◆ What the exercise asks: Report each line from the data below that holds the word "label".

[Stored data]
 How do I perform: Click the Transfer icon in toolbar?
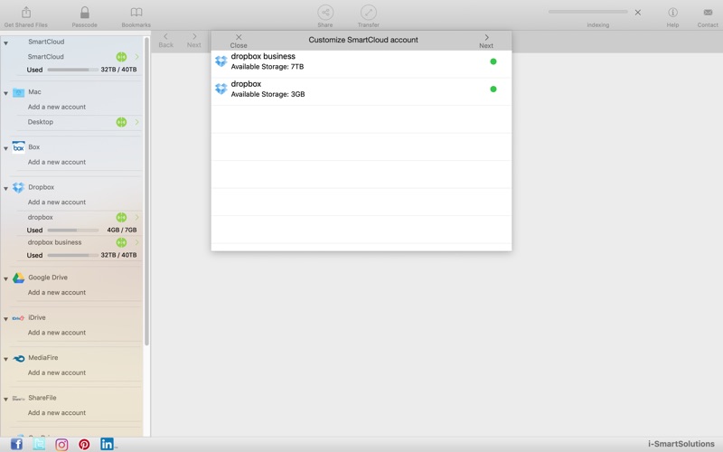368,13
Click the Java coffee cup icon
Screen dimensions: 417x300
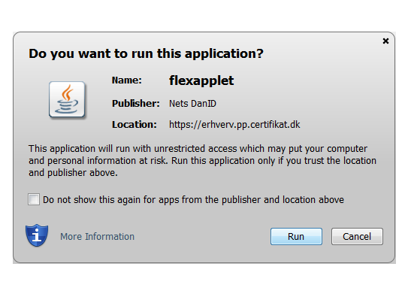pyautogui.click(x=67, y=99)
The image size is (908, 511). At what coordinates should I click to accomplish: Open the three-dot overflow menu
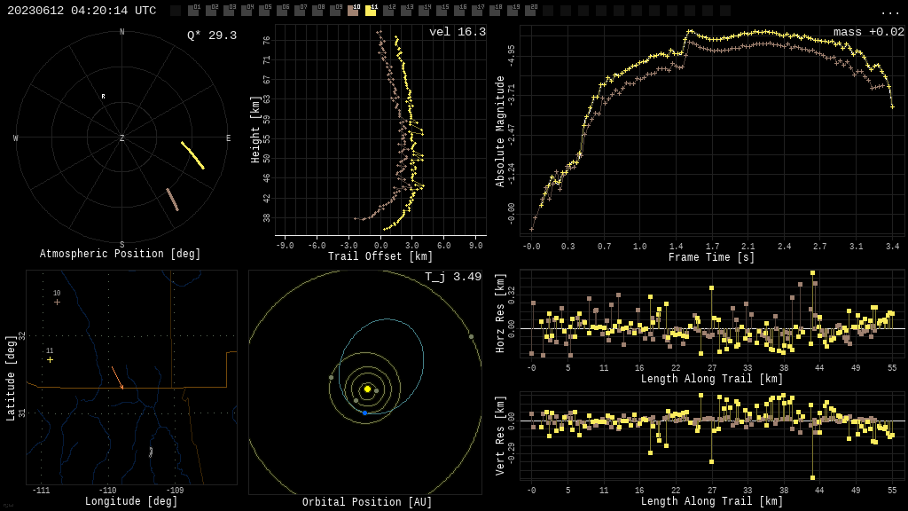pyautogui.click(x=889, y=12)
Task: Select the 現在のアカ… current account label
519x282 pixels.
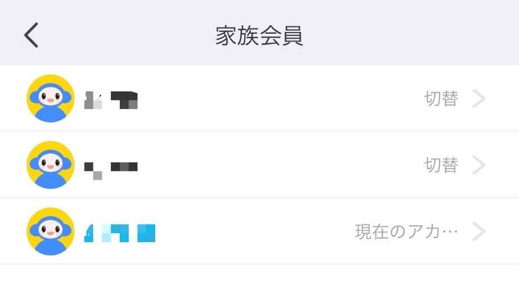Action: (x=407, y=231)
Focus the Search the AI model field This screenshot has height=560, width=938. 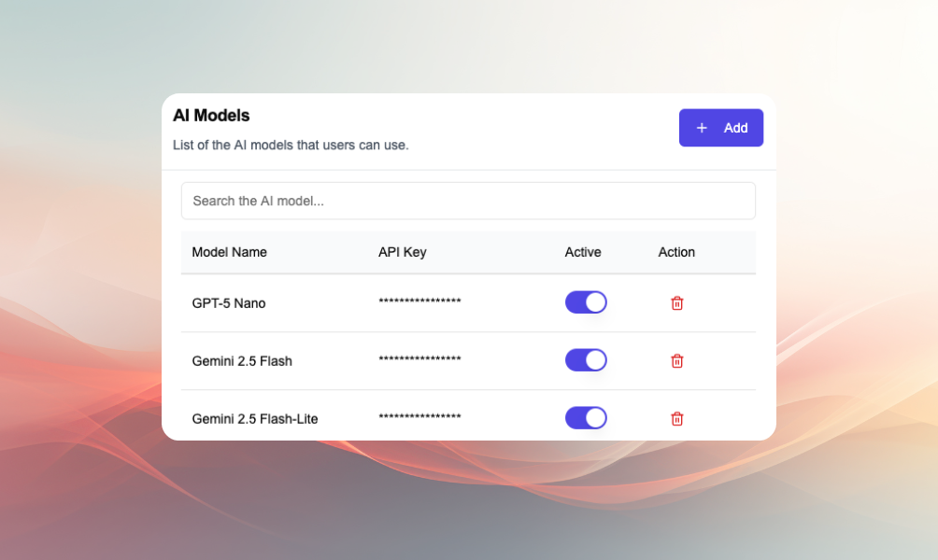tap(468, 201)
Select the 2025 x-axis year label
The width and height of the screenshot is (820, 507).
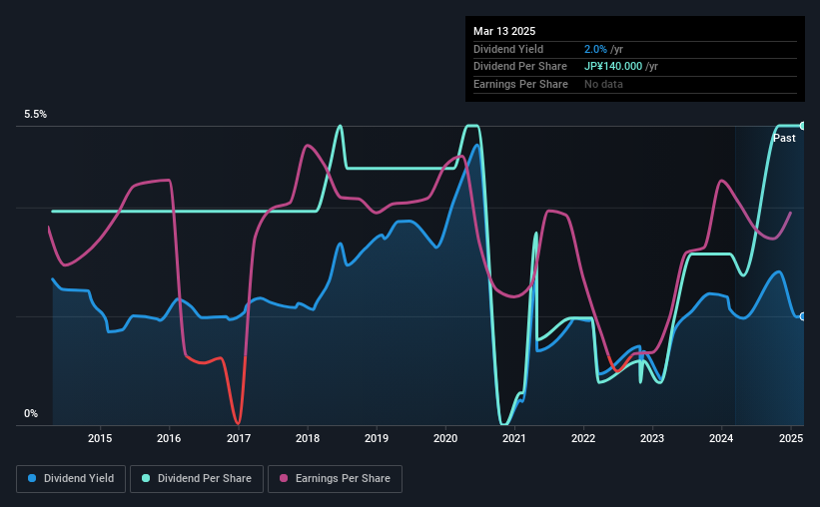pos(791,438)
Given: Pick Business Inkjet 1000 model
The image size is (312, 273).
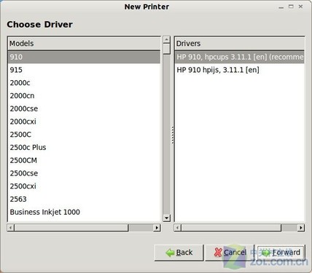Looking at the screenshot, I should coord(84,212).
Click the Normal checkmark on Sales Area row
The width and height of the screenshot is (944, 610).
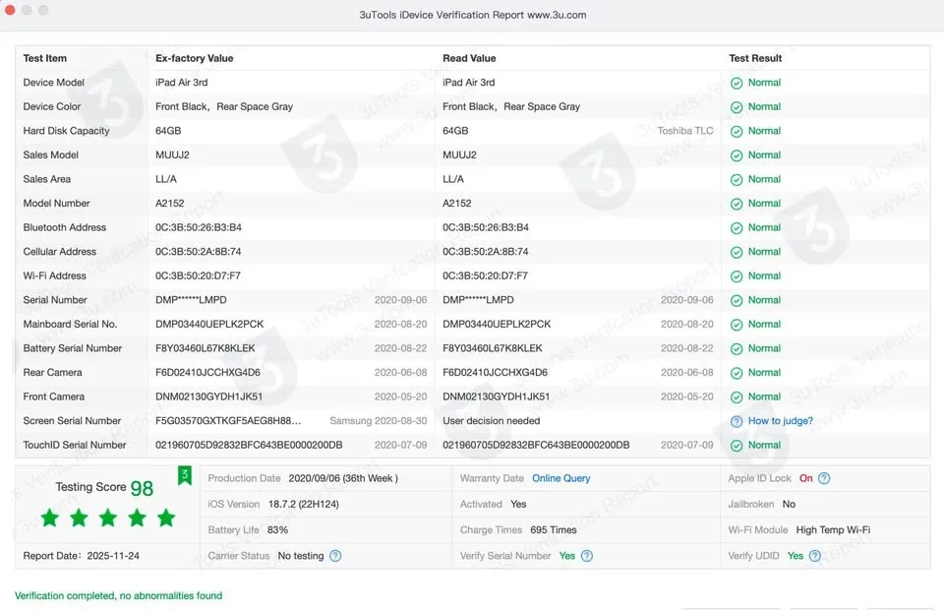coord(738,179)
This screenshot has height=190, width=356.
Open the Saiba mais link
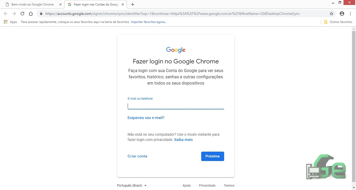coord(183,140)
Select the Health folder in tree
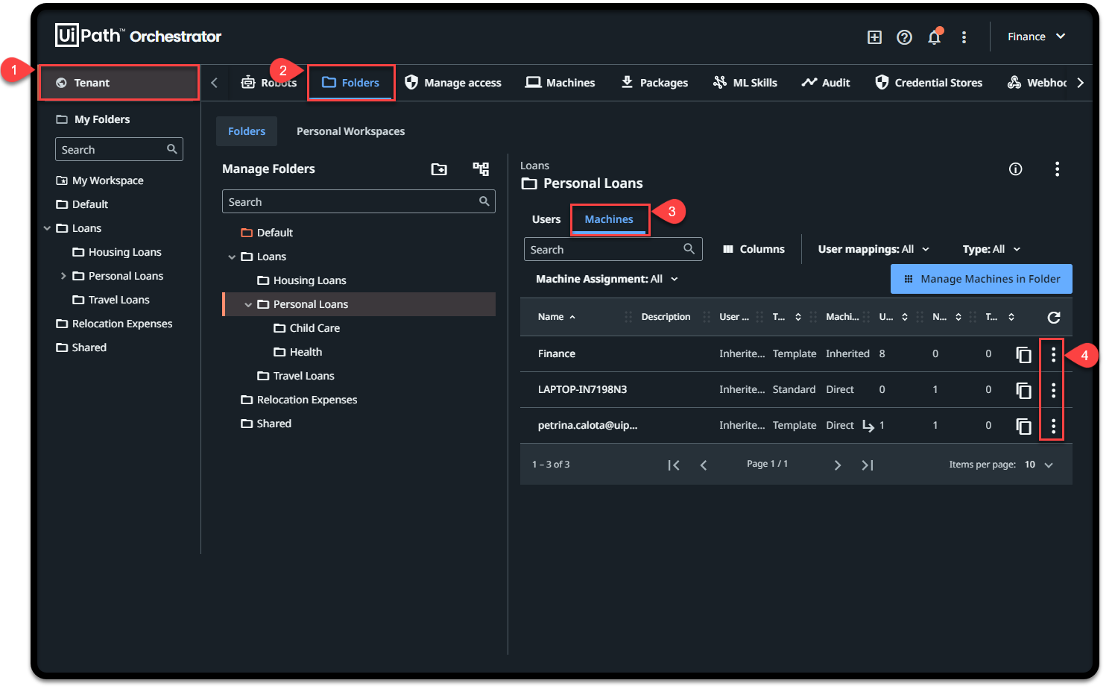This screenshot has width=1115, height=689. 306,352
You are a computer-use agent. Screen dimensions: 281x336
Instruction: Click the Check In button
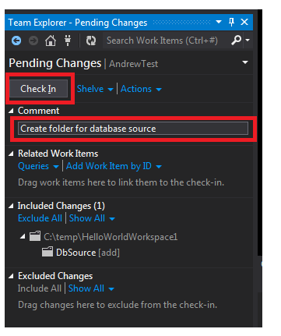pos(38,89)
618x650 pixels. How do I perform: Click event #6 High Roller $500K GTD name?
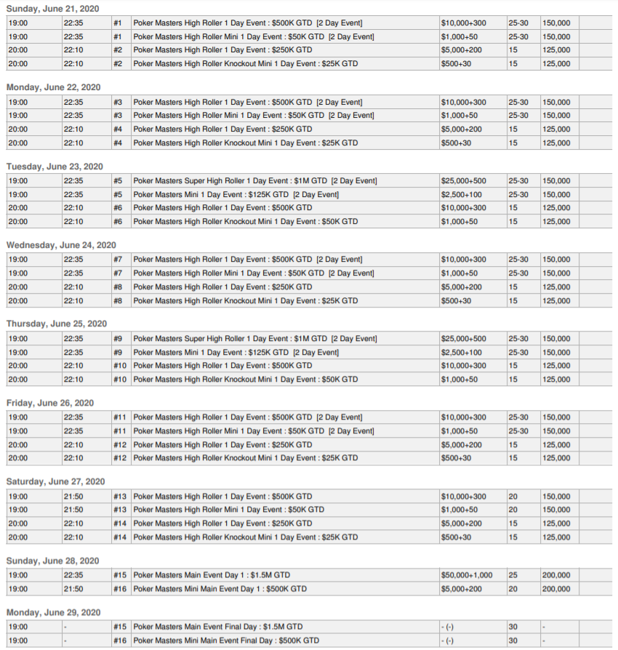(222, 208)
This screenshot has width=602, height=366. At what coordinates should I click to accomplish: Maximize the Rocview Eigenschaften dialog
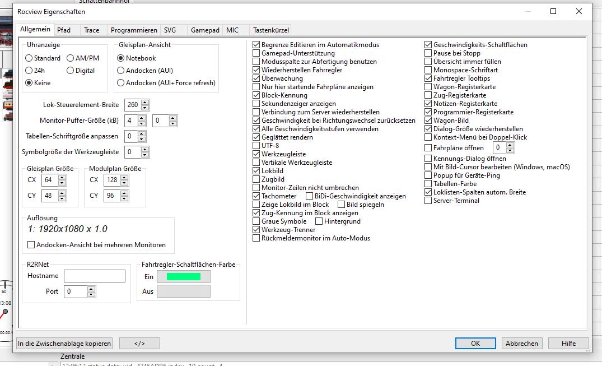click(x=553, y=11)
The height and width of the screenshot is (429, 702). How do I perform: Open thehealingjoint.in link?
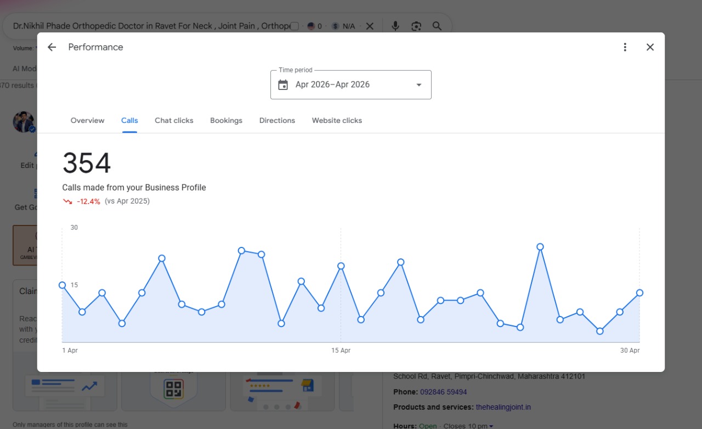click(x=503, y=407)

◆ Answer:
Task: Select the 現在のアカ… current account label
Select the 2025 x-axis year label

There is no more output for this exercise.